This year I will have been connected to the internet for 20 years. I actually had email even longer. Back in 1994, I was working on a temporary contact at a company called Optical Fibres – a collaboration between Corning and UK cable maker BICC. Even back then there was price pressure on optical fibre as globalisation kicked in, less than a decade later where I worked is now a greenfield site, half of which is included in the space for expansion of a Toyota engine factory.
While ALL-IN-1 was able to support external (pre-internet) email networks like CompuServe, I only dealt with people internally. It was a step up from having to check the pinboards in communal areas and the sporadic internal mailroom deliveries.
I sent my first spam email, when I tried to offload some Marks and Spencers vouchers that I had been given on to my colleagues, but that’s a story for another time.
In September that year I went back to school, this time to university. Computer labs had changed a bit in five years or so since I left secondary education. The computers were on an ethernet local area network, this local network was connected to the nascent internet.
I had an email address with a ‘@hud.ac.uk’ domain, but my name was still a number. My teachers didn’t use email as part of their teaching process then and you couldn’t submit your work via email. Email was a POP3 format. Given that it saved emails on the machine I spent an inordinate amount of time getting my own computer up for running on the college facilities against the rules.
It involved a mix of software and hardware kludges, since I had to make use of the AppleTalk port on the laptop to somehow connect to the ethernet network at college.
Internet access at college was quite liberating. I was able to do online research and cite online articles. I kept in touch with a couple of friends at college and university from home who also had email at the time: for free.
I got a Yahoo! email address during my last year of college so that I had something which would last me beyond graduation.
My year after graduation was largely lacking in connectivity. I hunted around for an cyber cafe which were starting to crop up around the place. I eventually found one around the corner from James Street station which I used to go to with my friend Andy on a Saturday.
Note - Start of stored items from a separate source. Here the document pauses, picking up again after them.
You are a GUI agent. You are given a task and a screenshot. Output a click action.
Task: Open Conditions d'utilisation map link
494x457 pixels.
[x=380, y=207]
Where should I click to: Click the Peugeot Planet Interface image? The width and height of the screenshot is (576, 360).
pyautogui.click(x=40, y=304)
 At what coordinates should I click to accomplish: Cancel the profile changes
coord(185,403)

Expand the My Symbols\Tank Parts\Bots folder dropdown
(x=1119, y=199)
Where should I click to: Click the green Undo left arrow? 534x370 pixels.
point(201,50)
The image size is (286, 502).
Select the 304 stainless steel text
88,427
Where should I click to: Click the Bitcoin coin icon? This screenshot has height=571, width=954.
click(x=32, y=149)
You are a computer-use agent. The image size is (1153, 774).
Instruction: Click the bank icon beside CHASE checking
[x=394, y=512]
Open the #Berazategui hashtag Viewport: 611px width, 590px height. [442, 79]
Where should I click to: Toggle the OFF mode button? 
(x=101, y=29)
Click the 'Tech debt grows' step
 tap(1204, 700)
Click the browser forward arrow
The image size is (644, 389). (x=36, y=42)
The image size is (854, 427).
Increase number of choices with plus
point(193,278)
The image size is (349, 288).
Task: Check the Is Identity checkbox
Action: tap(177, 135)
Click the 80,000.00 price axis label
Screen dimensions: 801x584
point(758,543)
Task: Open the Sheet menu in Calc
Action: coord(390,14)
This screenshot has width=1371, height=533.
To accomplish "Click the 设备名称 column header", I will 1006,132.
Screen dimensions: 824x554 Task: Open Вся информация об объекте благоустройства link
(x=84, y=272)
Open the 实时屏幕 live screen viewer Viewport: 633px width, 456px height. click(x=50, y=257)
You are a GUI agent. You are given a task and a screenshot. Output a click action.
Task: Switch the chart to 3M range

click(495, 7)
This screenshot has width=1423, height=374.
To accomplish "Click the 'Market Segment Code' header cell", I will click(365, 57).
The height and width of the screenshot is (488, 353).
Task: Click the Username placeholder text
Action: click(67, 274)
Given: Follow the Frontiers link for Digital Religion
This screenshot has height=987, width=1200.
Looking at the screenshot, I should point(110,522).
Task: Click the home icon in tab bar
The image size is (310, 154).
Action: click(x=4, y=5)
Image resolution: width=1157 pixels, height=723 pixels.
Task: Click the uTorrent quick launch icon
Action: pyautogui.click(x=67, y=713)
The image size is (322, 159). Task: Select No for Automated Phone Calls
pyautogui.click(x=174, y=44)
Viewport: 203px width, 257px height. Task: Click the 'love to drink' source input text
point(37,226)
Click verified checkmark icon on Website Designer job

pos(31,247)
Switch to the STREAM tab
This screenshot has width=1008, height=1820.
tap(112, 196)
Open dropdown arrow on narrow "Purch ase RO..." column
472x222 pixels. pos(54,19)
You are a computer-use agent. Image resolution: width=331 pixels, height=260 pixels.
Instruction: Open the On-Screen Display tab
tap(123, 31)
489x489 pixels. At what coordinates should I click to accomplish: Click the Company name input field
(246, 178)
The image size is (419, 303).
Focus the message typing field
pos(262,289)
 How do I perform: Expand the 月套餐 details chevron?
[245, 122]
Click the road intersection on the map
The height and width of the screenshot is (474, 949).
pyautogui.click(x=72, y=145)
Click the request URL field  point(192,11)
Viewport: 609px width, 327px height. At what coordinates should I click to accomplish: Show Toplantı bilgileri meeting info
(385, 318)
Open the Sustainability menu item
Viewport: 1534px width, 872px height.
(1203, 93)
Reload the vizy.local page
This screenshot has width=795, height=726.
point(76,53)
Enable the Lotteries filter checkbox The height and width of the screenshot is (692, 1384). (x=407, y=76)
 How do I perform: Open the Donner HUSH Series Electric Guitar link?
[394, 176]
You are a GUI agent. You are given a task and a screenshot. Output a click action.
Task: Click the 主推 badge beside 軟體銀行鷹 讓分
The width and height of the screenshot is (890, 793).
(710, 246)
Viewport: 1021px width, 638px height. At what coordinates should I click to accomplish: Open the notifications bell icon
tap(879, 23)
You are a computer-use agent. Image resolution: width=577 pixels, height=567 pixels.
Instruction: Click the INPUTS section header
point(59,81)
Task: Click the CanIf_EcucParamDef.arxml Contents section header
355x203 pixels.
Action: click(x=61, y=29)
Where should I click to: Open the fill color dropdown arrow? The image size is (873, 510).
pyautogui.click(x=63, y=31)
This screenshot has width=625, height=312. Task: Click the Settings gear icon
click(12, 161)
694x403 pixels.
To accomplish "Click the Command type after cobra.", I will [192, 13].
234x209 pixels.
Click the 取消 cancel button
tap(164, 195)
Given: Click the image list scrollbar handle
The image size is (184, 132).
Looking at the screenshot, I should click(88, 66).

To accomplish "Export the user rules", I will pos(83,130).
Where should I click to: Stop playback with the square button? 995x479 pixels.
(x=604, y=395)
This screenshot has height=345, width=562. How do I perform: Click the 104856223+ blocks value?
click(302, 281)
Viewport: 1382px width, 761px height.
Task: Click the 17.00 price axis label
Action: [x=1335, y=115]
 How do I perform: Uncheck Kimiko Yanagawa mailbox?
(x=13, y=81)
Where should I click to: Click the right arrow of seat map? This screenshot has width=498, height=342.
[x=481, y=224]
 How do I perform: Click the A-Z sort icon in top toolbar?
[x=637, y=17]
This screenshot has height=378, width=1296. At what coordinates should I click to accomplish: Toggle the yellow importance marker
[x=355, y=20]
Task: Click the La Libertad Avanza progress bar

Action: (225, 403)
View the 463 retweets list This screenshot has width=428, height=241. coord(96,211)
I would bring a floppy disk with my CV on to reply to a series of job ads from The Guardian, PR Week and Campaign. I showed Andy how to use Netscape during this time.
The cafe atmosphere and dedication to good coffee was reminiscent of independent cafes today in London, I remember seeing a couple of multimedia art exhibits there occasionally – this was back when Flash was bleeding edge and promised a whole new world of visual stimulation.
A move to London meant around the clock access to the net through work. I lived in a house of five Serbs and no phone line and smartphones were HP personal organisers that allowed you to clip a Nokia 2110 on the back or an infra red connection between an Ericsson SH-888 phone and a laptop or early PalmPilot device.
I built up a collection of early house music sets encoded in Real Media files from an FTP site in Chicago hosted by the people who ran what become Deephousepage. At the time they used a faculty account at the University of Wisconsin-Madison, which would have provided high quality free hosting.
A lot of this material was legendary to me, only a small amount of it made it on cassettes as far as Liverpool in the late 1980s. 1980s Chicago was as distant to me as the Northern Soul scene in Wigan some 20 years previously. My FTP client would run at work during the weekend, I would bring in a CD-R and get it burnt down during the week. I also did the same for the latest software that I used on my Mac.
After 18 months of shared housing, I bought my own place to the north of London in the Home Counties, nothing fancy, but it was my own space and I could finally have a phone line. At this time, Freeserve was offering fixed price connectivity dialling into a free phone 0800 number. And I had my first email account at home.
I had a Palm Vx PDA which allowed me to sync web content on to the device and read it on the way home via
I moved job, wasn’t that keen on it and started to think about what was next and getting ready to potentially go freelancing.
The economy went into dot.com freefall and I finally upgraded my computer to a second generation iBook. I then upgraded that machine to OS X and the new operating system highlighted to me the need to go and start using internet broadband. Freeserve was my first choice of DSL provider, simply because it was easy to upgrade from my dial up connection.
The internet suddenly started to become much more useful. Yahoo! Messenger and email kept me connected to my London-based friends when I walked out of the agency role I had into the world of freelancing.
Around this time, I got my first smartphone, a Nokia 6600. I had tried using my Nokia 6310i phone as a wireless modem for my Palm PDA but it was a painful process. What moved things forward was the IMAP email account I got as part of Apple iTools. IMAP allows email to be synched across different devices.
This was all still done over GPRS and later EDGE. 3G services were limited, crippled and the network reception was awful – truth be told it still is in many places. Truth be known things have improved incrementally.
I went through a succession of Palm Treo and Nokia Symbian smartphones until finally moving to the iPhone. The killer application was an address book that just worked rather than corrupting my data or bricking the handset.
Whilst the first five years I saw big changes in my wired netizen status, over the past five years my connectivity has changed little if at all. The key change being an iPad at home as an additional mode of access. I still use DSL, mobile internet which is patchy and upgraded equipment around the same essential paradigms.